→ Source records:

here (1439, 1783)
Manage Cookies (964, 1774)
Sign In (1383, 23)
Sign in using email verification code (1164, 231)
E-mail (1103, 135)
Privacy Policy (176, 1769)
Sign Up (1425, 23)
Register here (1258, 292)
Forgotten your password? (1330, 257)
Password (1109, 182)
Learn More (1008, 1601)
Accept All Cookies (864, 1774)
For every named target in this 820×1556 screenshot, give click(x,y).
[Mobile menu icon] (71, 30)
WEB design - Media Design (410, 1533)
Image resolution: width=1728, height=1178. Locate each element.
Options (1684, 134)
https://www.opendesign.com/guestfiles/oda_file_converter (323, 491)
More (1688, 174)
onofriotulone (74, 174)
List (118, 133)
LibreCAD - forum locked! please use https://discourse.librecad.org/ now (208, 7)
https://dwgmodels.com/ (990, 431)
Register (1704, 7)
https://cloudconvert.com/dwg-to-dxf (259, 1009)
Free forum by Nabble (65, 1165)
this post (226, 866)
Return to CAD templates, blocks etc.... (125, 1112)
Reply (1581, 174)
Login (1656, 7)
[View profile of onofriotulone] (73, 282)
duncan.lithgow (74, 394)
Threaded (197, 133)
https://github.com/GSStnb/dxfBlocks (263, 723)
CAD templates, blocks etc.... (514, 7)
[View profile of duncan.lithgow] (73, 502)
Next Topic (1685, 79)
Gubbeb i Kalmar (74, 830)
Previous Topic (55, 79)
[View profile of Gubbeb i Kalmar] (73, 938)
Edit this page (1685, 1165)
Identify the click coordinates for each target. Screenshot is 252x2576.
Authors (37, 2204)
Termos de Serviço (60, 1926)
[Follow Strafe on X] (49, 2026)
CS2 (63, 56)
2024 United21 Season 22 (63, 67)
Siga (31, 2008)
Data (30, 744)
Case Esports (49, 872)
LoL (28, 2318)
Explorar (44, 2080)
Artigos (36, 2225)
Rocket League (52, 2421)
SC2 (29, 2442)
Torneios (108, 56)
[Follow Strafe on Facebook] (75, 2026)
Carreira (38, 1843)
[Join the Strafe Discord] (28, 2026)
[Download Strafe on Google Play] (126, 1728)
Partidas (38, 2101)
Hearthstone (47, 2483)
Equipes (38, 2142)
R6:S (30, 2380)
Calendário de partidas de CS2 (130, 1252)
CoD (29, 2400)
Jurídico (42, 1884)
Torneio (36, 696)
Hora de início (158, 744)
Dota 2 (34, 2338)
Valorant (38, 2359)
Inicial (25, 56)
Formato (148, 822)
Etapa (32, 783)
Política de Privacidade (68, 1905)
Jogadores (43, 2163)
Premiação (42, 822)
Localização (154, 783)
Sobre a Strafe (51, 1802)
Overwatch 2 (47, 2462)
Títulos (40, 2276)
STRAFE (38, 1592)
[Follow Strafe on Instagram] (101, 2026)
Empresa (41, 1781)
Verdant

→ Problem to work on: The full listing needs to be transcribed exactly.

→ The completed task:
here (1439, 1783)
Manage Cookies (964, 1774)
Sign In (1383, 23)
Sign in using email verification code (1164, 231)
E-mail (1103, 135)
Privacy Policy (176, 1769)
Sign Up (1425, 23)
Register here (1258, 292)
Forgotten your password? (1330, 257)
Password (1109, 182)
Learn More (1008, 1601)
Accept All Cookies (864, 1774)
For every named target in this 820×1556 screenshot, give click(x,y).
[Mobile menu icon] (71, 30)
WEB design - Media Design (410, 1533)
Image resolution: width=1728, height=1178. Locate each element.
Options (1684, 134)
https://www.opendesign.com/guestfiles/oda_file_converter (323, 491)
More (1688, 174)
onofriotulone (74, 174)
List (118, 133)
LibreCAD - forum locked! please use https://discourse.librecad.org/ now (208, 7)
https://dwgmodels.com/ (990, 431)
Register (1704, 7)
https://cloudconvert.com/dwg-to-dxf (259, 1009)
Free forum by Nabble (65, 1165)
this post (226, 866)
Return to CAD templates, blocks etc.... (125, 1112)
Reply (1581, 174)
Login (1656, 7)
[View profile of onofriotulone] (73, 282)
duncan.lithgow (74, 394)
Threaded (197, 133)
https://github.com/GSStnb/dxfBlocks (263, 723)
CAD templates, blocks etc.... (514, 7)
[View profile of duncan.lithgow] (73, 502)
Next Topic (1685, 79)
Gubbeb i Kalmar (74, 830)
Previous Topic (55, 79)
[View profile of Gubbeb i Kalmar] (73, 938)
Edit this page (1685, 1165)
Identify the click coordinates for each target. Screenshot is 252x2576.
Authors (37, 2204)
Termos de Serviço (60, 1926)
[Follow Strafe on X] (49, 2026)
CS2 (63, 56)
2024 United21 Season 22 (63, 67)
Siga (31, 2008)
Data (30, 744)
Case Esports (49, 872)
LoL (28, 2318)
Explorar (44, 2080)
Artigos (36, 2225)
Rocket League (52, 2421)
SC2 (29, 2442)
Torneios (108, 56)
[Follow Strafe on Facebook] (75, 2026)
Carreira (38, 1843)
[Join the Strafe Discord] (28, 2026)
[Download Strafe on Google Play] (126, 1728)
Partidas (38, 2101)
Hearthstone (47, 2483)
Equipes (38, 2142)
R6:S (30, 2380)
Calendário de partidas de CS2 (130, 1252)
CoD (29, 2400)
Jurídico (42, 1884)
Torneio (36, 696)
Hora de início (158, 744)
Dota 2 (34, 2338)
Valorant (38, 2359)
Inicial (25, 56)
Formato (148, 822)
Etapa (32, 783)
Política de Privacidade (68, 1905)
Jogadores (43, 2163)
Premiação (42, 822)
Localização (154, 783)
Sobre a Strafe (51, 1802)
Overwatch 2 (47, 2462)
Títulos (40, 2276)
STRAFE (38, 1592)
[Follow Strafe on Instagram] (101, 2026)
Empresa (41, 1781)
Verdant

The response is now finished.